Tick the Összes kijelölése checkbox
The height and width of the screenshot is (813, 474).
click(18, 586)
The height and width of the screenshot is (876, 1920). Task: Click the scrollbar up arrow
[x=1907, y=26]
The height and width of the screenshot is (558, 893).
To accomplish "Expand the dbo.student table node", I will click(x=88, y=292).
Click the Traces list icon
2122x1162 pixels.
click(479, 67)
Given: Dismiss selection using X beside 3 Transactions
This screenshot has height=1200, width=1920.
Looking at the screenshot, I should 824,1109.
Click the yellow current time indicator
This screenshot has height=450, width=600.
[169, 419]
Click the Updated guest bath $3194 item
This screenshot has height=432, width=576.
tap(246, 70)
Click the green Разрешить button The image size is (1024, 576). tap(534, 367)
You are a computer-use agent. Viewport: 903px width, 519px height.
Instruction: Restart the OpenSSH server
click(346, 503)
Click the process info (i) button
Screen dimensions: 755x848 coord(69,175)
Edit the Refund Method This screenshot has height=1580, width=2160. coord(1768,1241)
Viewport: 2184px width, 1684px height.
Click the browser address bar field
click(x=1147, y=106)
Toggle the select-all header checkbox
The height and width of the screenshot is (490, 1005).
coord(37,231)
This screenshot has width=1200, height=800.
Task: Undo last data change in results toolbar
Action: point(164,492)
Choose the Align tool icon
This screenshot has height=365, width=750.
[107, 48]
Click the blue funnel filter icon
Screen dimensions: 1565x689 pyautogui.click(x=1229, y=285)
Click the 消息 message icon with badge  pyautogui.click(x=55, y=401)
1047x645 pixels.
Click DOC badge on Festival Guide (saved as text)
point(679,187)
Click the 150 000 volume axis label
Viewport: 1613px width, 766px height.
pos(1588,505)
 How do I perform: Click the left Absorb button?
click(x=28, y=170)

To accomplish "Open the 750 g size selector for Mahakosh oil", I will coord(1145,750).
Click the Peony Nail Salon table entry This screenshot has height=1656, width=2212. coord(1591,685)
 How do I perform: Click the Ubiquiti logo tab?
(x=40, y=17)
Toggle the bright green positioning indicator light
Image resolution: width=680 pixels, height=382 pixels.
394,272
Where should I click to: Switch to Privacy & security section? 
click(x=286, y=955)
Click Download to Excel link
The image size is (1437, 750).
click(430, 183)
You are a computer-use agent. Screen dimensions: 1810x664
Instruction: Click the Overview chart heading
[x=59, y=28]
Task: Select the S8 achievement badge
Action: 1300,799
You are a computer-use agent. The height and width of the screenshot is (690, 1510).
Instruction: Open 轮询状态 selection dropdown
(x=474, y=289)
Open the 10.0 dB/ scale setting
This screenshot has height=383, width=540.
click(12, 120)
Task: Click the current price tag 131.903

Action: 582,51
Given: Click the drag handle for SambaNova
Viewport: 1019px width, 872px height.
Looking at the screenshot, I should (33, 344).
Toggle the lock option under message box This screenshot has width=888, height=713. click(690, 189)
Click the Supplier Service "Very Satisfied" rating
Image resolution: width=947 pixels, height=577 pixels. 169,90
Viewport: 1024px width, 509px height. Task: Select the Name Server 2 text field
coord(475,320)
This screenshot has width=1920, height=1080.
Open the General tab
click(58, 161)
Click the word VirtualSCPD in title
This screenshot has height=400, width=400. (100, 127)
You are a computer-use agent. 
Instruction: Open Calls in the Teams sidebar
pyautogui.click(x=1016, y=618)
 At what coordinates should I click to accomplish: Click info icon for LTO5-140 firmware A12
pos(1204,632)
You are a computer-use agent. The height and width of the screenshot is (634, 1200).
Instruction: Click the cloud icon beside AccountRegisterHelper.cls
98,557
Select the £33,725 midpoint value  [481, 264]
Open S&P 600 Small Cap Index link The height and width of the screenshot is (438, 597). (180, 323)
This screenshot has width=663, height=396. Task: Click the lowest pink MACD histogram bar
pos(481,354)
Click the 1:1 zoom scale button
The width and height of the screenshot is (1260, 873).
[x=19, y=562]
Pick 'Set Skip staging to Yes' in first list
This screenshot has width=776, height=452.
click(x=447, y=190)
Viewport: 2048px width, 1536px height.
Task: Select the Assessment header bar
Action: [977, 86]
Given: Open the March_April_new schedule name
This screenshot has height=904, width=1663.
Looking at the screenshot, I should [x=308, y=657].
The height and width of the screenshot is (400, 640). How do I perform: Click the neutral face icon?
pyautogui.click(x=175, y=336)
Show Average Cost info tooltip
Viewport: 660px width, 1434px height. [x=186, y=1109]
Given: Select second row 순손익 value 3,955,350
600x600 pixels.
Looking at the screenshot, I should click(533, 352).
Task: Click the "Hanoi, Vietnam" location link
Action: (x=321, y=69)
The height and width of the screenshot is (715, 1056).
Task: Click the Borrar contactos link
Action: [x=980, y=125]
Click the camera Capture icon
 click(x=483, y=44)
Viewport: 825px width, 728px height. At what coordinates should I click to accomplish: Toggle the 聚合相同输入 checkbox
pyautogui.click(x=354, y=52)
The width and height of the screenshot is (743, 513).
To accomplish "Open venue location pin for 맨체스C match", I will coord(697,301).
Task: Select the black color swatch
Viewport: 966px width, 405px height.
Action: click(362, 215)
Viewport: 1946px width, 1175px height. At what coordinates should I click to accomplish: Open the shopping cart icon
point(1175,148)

REQUIRED WORK
Reproduce all of the records above line for line, with every character kept the same.

EXERCISE RESULT
Tick the Összes kijelölése checkbox
The height and width of the screenshot is (813, 474).
click(18, 586)
The height and width of the screenshot is (876, 1920). Task: Click the scrollbar up arrow
[x=1907, y=26]
The height and width of the screenshot is (558, 893).
To accomplish "Expand the dbo.student table node", I will click(x=88, y=292).
Click the Traces list icon
2122x1162 pixels.
click(479, 67)
Given: Dismiss selection using X beside 3 Transactions
This screenshot has height=1200, width=1920.
Looking at the screenshot, I should 824,1109.
Click the yellow current time indicator
This screenshot has height=450, width=600.
[169, 419]
Click the Updated guest bath $3194 item
This screenshot has height=432, width=576.
tap(246, 70)
Click the green Разрешить button The image size is (1024, 576). tap(534, 367)
You are a computer-use agent. Viewport: 903px width, 519px height.
Instruction: Restart the OpenSSH server
click(346, 503)
Click the process info (i) button
Screen dimensions: 755x848 coord(69,175)
Edit the Refund Method This screenshot has height=1580, width=2160. coord(1768,1241)
Viewport: 2184px width, 1684px height.
Click the browser address bar field
click(x=1147, y=106)
Toggle the select-all header checkbox
The height and width of the screenshot is (490, 1005).
coord(37,231)
This screenshot has width=1200, height=800.
Task: Undo last data change in results toolbar
Action: point(164,492)
Choose the Align tool icon
This screenshot has height=365, width=750.
[107, 48]
Click the blue funnel filter icon
Screen dimensions: 1565x689 pyautogui.click(x=1229, y=285)
Click the 消息 message icon with badge  pyautogui.click(x=55, y=401)
1047x645 pixels.
Click DOC badge on Festival Guide (saved as text)
point(679,187)
Click the 150 000 volume axis label
Viewport: 1613px width, 766px height.
pos(1588,505)
 How do I perform: Click the left Absorb button?
click(x=28, y=170)

To accomplish "Open the 750 g size selector for Mahakosh oil", I will coord(1145,750).
Click the Peony Nail Salon table entry This screenshot has height=1656, width=2212. coord(1591,685)
 How do I perform: Click the Ubiquiti logo tab?
(x=40, y=17)
Toggle the bright green positioning indicator light
Image resolution: width=680 pixels, height=382 pixels.
394,272
Where should I click to: Switch to Privacy & security section? 
click(x=286, y=955)
Click Download to Excel link
The image size is (1437, 750).
click(430, 183)
You are a computer-use agent. Screen dimensions: 1810x664
Instruction: Click the Overview chart heading
[x=59, y=28]
Task: Select the S8 achievement badge
Action: 1300,799
You are a computer-use agent. The height and width of the screenshot is (690, 1510).
Instruction: Open 轮询状态 selection dropdown
(x=474, y=289)
Open the 10.0 dB/ scale setting
This screenshot has height=383, width=540.
click(12, 120)
Task: Click the current price tag 131.903

Action: 582,51
Given: Click the drag handle for SambaNova
Viewport: 1019px width, 872px height.
Looking at the screenshot, I should (33, 344).
Toggle the lock option under message box This screenshot has width=888, height=713. click(690, 189)
Click the Supplier Service "Very Satisfied" rating
Image resolution: width=947 pixels, height=577 pixels. 169,90
Viewport: 1024px width, 509px height. Task: Select the Name Server 2 text field
coord(475,320)
This screenshot has width=1920, height=1080.
Open the General tab
click(58, 161)
Click the word VirtualSCPD in title
This screenshot has height=400, width=400. (100, 127)
You are a computer-use agent. 
Instruction: Open Calls in the Teams sidebar
pyautogui.click(x=1016, y=618)
 At what coordinates should I click to accomplish: Click info icon for LTO5-140 firmware A12
pos(1204,632)
You are a computer-use agent. The height and width of the screenshot is (634, 1200).
Instruction: Click the cloud icon beside AccountRegisterHelper.cls
98,557
Select the £33,725 midpoint value  [481, 264]
Open S&P 600 Small Cap Index link The height and width of the screenshot is (438, 597). (180, 323)
This screenshot has width=663, height=396. Task: Click the lowest pink MACD histogram bar
pos(481,354)
Click the 1:1 zoom scale button
The width and height of the screenshot is (1260, 873).
[x=19, y=562]
Pick 'Set Skip staging to Yes' in first list
This screenshot has width=776, height=452.
click(x=447, y=190)
Viewport: 2048px width, 1536px height.
Task: Select the Assessment header bar
Action: [977, 86]
Given: Open the March_April_new schedule name
This screenshot has height=904, width=1663.
Looking at the screenshot, I should [x=308, y=657].
The height and width of the screenshot is (400, 640). How do I perform: Click the neutral face icon?
pyautogui.click(x=175, y=336)
Show Average Cost info tooltip
Viewport: 660px width, 1434px height. [x=186, y=1109]
Given: Select second row 순손익 value 3,955,350
600x600 pixels.
Looking at the screenshot, I should click(533, 352).
Task: Click the "Hanoi, Vietnam" location link
Action: (x=321, y=69)
The height and width of the screenshot is (715, 1056).
Task: Click the Borrar contactos link
Action: [x=980, y=125]
Click the camera Capture icon
 click(x=483, y=44)
Viewport: 825px width, 728px height. At what coordinates should I click to accomplish: Toggle the 聚合相同输入 checkbox
pyautogui.click(x=354, y=52)
The width and height of the screenshot is (743, 513).
To accomplish "Open venue location pin for 맨체스C match", I will coord(697,301).
Task: Select the black color swatch
Viewport: 966px width, 405px height.
Action: click(362, 215)
Viewport: 1946px width, 1175px height. At what coordinates should I click to accomplish: Open the shopping cart icon
point(1175,148)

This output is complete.